The veins in your arms rope me placid.
 
I had been in real love with real people,
more than twice,
I get scared of people,
and I numb myself sometimes.

But for what its worth,
I know the difference between a second and a moment.

Before you leave for a bustling city,
you remind me phrases are like families
if you jumble too many then words will have to raise each other up,
your last look always gets me thinking we are shit out of luck,
as if you know too that this last minute,
is not a minute at all,
but a moment.

Occasionally your eyes blush,
then it acid rains in my stomach,
and an orchard blooms in the pit of it all.

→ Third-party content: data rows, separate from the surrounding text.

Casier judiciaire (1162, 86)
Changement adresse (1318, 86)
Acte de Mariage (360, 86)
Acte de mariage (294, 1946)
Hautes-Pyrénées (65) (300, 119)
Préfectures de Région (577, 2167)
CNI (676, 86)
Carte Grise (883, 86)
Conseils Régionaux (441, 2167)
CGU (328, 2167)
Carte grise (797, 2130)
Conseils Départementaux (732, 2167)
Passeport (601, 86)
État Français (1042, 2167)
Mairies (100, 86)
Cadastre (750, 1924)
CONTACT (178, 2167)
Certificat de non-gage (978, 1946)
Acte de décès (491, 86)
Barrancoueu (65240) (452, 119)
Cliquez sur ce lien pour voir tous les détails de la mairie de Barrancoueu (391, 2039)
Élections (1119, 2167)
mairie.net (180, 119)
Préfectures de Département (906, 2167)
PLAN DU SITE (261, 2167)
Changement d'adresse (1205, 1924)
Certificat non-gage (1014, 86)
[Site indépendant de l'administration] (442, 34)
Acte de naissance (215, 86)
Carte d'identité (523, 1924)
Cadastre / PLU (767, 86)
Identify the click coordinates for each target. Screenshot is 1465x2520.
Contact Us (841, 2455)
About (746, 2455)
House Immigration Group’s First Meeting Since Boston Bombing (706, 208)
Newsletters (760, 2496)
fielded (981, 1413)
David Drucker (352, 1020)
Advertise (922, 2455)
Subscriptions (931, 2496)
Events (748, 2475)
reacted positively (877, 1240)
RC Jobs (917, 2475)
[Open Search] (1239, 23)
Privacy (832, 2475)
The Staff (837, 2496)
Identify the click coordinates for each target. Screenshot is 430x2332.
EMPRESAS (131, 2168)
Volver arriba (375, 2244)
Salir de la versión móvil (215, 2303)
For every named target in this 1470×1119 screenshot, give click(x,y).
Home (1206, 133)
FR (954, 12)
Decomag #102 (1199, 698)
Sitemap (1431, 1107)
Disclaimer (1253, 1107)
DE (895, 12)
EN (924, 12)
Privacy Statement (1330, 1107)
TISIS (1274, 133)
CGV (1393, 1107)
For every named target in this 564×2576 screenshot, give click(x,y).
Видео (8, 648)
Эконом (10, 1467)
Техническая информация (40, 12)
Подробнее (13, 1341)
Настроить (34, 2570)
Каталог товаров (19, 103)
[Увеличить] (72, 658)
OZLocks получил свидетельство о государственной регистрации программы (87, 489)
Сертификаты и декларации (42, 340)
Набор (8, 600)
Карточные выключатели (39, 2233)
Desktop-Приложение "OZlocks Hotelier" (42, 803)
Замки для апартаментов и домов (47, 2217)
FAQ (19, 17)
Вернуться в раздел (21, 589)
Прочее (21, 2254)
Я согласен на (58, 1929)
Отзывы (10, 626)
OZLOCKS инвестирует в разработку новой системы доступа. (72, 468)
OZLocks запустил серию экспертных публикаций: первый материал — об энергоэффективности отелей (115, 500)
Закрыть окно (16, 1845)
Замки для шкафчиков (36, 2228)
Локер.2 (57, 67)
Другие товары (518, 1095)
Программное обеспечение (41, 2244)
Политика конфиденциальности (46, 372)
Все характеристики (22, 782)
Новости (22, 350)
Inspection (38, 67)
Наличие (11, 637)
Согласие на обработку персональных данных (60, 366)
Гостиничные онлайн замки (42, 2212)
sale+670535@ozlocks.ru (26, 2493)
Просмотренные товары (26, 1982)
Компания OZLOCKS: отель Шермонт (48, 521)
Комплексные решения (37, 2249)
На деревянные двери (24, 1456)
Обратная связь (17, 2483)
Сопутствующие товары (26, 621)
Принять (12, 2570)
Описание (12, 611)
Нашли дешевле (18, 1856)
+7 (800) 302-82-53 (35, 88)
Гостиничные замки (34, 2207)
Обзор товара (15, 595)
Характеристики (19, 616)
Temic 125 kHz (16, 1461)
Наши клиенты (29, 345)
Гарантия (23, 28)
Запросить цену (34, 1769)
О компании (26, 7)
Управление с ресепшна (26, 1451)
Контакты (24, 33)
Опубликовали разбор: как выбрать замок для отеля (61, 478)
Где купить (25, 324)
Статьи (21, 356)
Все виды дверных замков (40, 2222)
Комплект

Day 17 Poem (30/30 Challenge) ~ Alyah Al Aswad


The drizzle never scarred me.
She did.

Her voice may as well be the most gracious in dim unfamiliarity
leaking through the contours of my head.

Speak with your eyes,
and forget to guess I am fluent.

She expresses herself in“feels-like” temperatures,
and buckles under the expectation of being understood.

In her nudity,
My tips waltz on her iced lake.

Her patience makes me feel like a widower taking his first sunny day walk,
in a moment where guilt is thick and happiness is as undeserved
as pregnancy scares.

She is not a seasonal lover.
My longing for her beaches my chest
and my wet self builds up and runs towards her
like a high tide,
every time she lays next to me,
like a frozen moon under a blanket.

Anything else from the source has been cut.